Lamentaron que los nuevos propietarios "no tienen ninguna empresa que se dedique a servicios turísticos y no aportan ningún capital, simplemente compran la empresa y asumen la deuda pero no inyectan ningún capital para promover la viabilidad futura de Marsans; no se trata de ninguna operación comercial ni hay interés en dar viabilidad a la empresa".

Asimismo, apuntaron que en Andalucía "no hay trabajadores con edad suficiente para acogerse a las prejubilaciones que puede contemplar el ERE, pero además no se ha concretado ese expediente".

Explicaron que esa situación actual de "incertidumbre" está dando lugar a una "desbandada" de trabajadores, de forma que en Huelva, Málaga o Córdoba se están presentando denuncias y demandas de reclamación de cantidad de trabajadores que exigen su finiquito para marcharse de la empresa.

En ese sentido, indicaron que "las nóminas y las mensualidades están al día y abonadas pero los trabajadores que se quieren marchar están pidiendo la cuenta para marcharse y exigen en dichas demandas que se les pague el finiquito, entre 800, 600 ó 1.200 euros".

"Se está generando una decepción importante entre la plantilla, que ve que será difícil reflotar la empresa con la actual situación y muchos pedirán la cuenta y tratarán de irse", agregaron fuentes de UGT, que lamentaron que esta operación de venta "es un lavado de cara de Díaz Ferrán y Gonzalo Pascual".

Por último, precisaron que cuando se reúnan la próxima semana comité de empresa y propietarios verán los salidas que les exponen y los planes de viabilidad planteados, de forma que "hasta que no nos reunamos con los nuevos propietarios, nos sabremos qué hacer". "Hay preocupación y temor, pero es cierto que nos están pagando, es una situación increíble y novedosa desde el punto de vista sindical", agregaron.

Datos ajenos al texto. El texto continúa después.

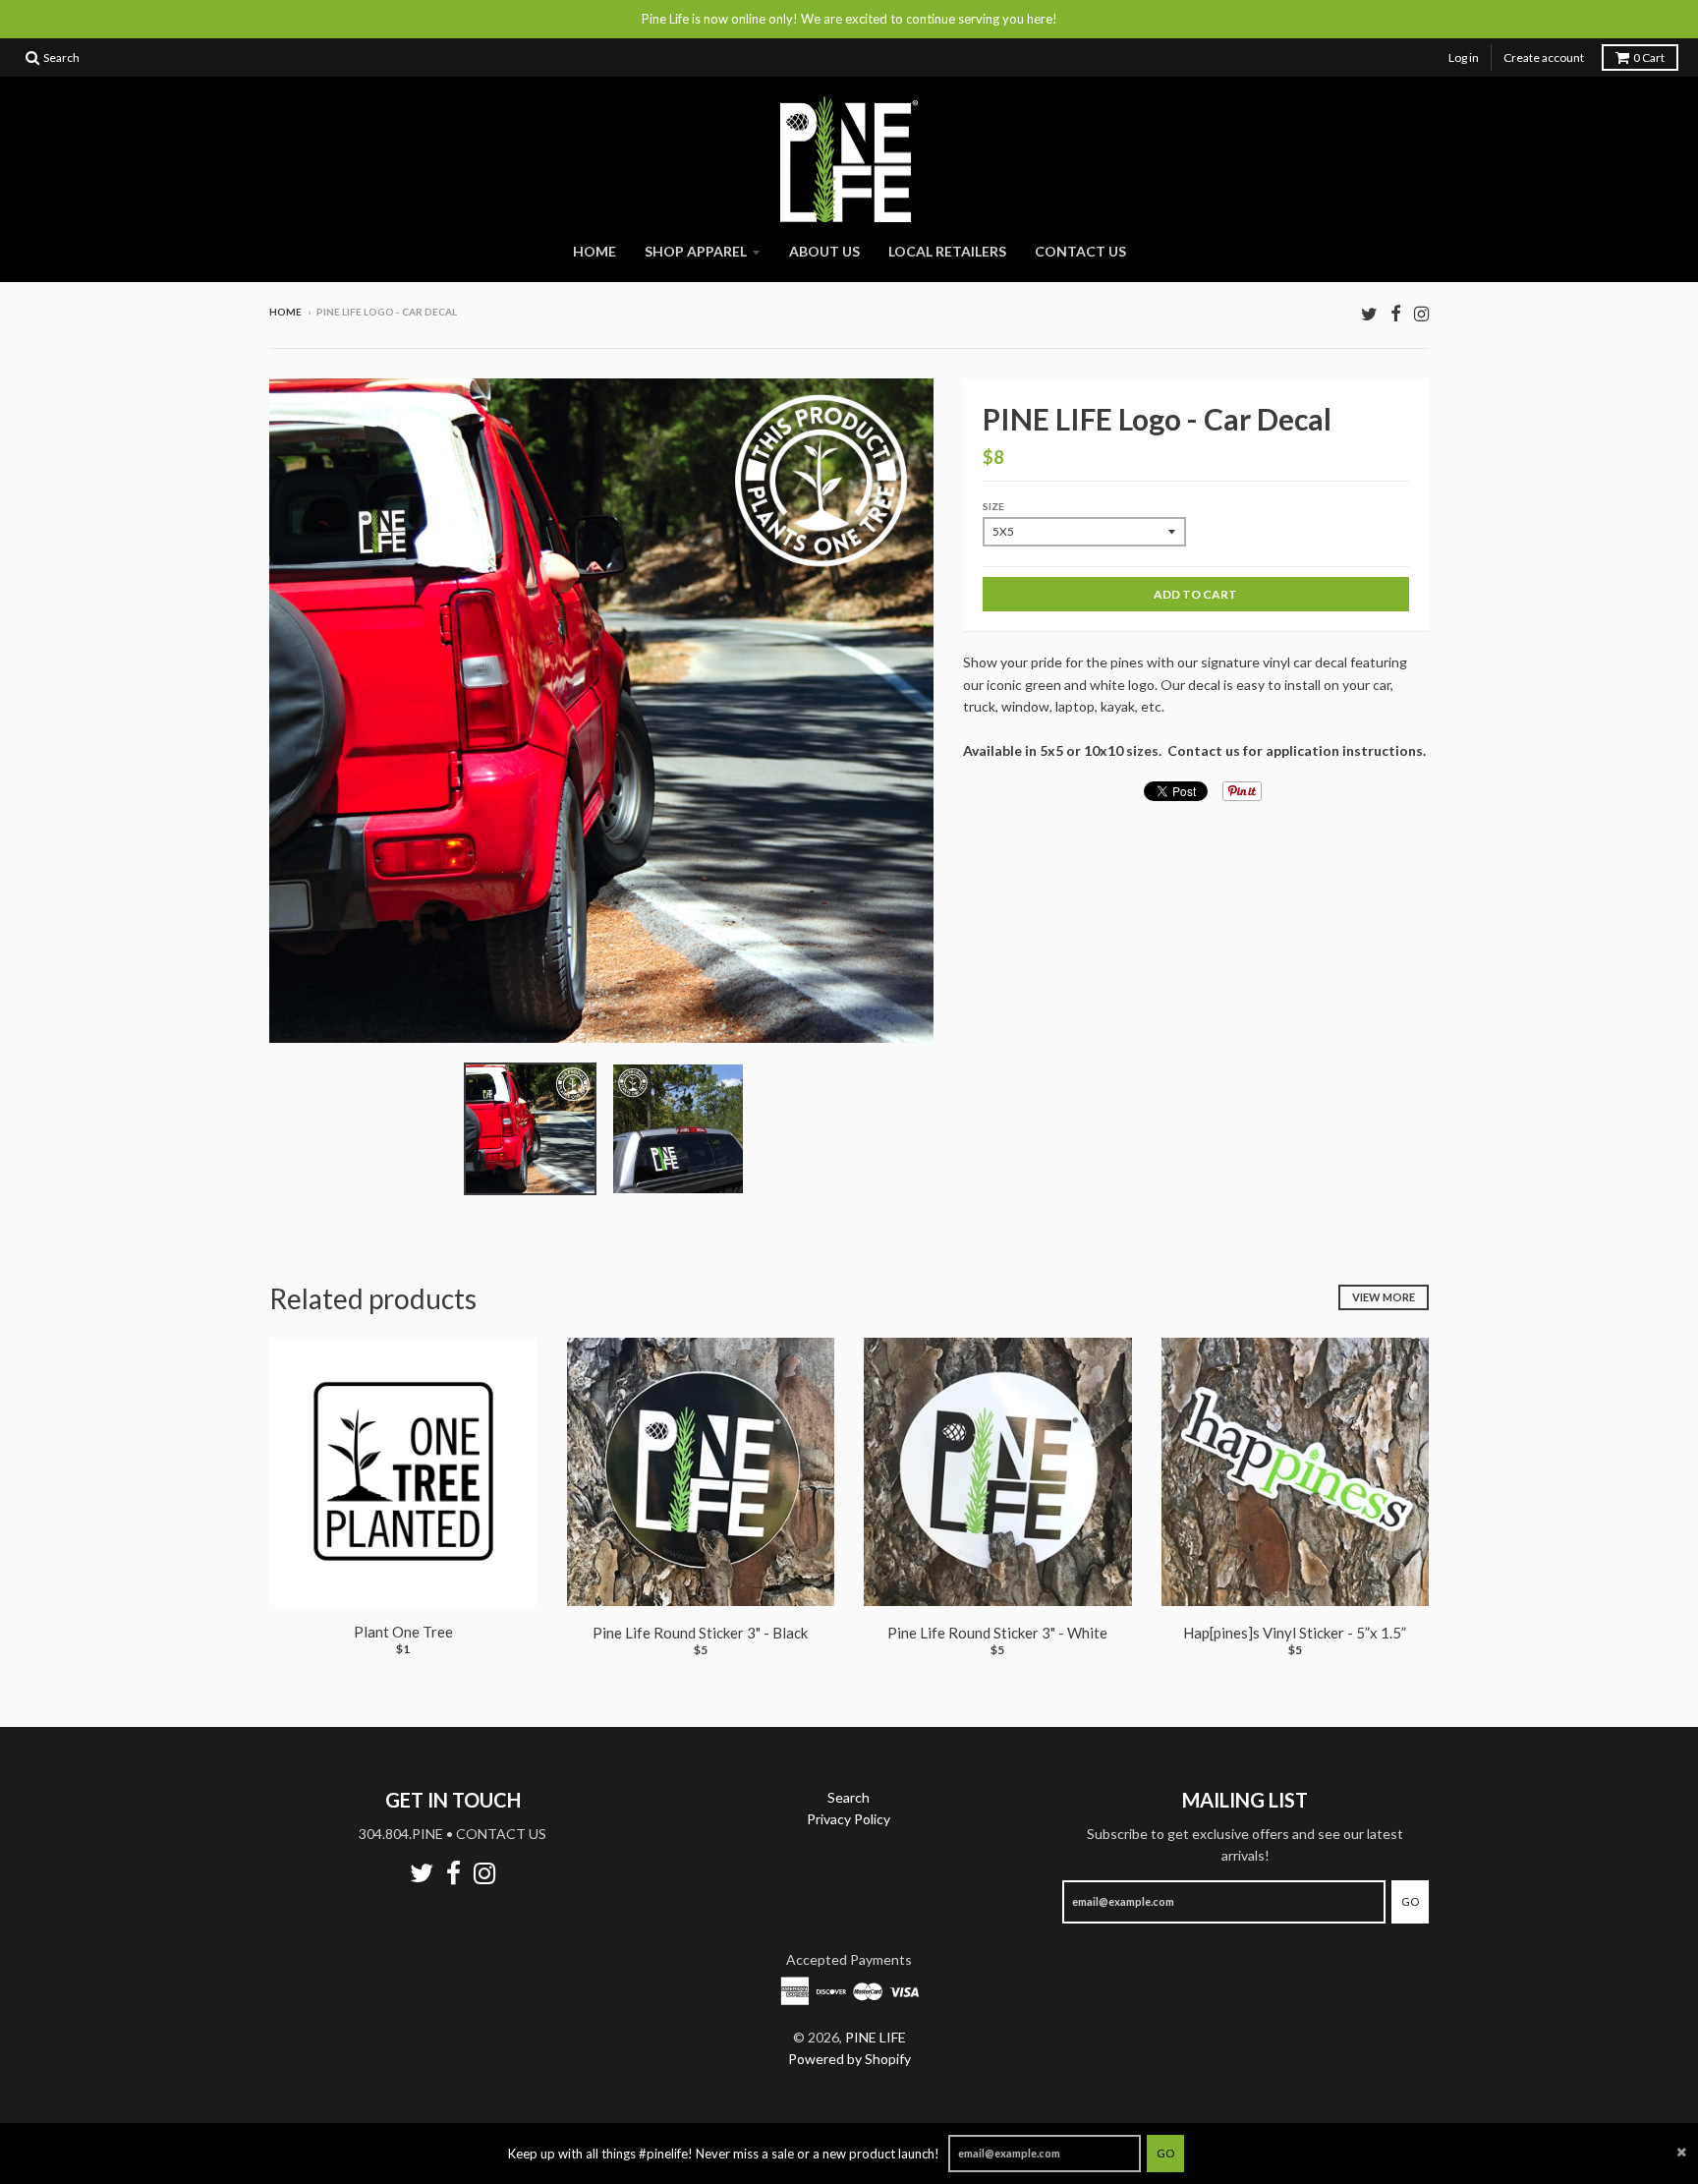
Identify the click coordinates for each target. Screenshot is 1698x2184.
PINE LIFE (875, 2037)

El presidente de la CEOE, Gerardo Díaz Ferrán, y su socio Gonzalo Pascual vendieron la sociedad Teinver y Viajes Marsans a Posibilitum Business, propiedad del empresario Ángel de Cabo, por 600 millones de euros, incluyendo los pasivos del grupo, que superan los 300 millones de euros.

Los casi 3.000 trabajadores que permanecen vinculados a Marsans, tras la marcha de casi 1.000 empleados a otras empresas del sector a raíz de los problemas del grupo, expresaron sus dudas sobre la venta de la que era la segunda mayor agencias de viajes española a una empresa sin experiencia en el sector turístico.

El propio Díaz Ferrán ya aseguró que los trabajadores no tenían "por qué estar preocupados", ya que De Cabo sacaría ambas empresas adelante. "Hemos vendido Marsans, una empresa que tiene problemas de tesorería pero no de otra cosa, y las otras están funcionando perfectamente", afirmó.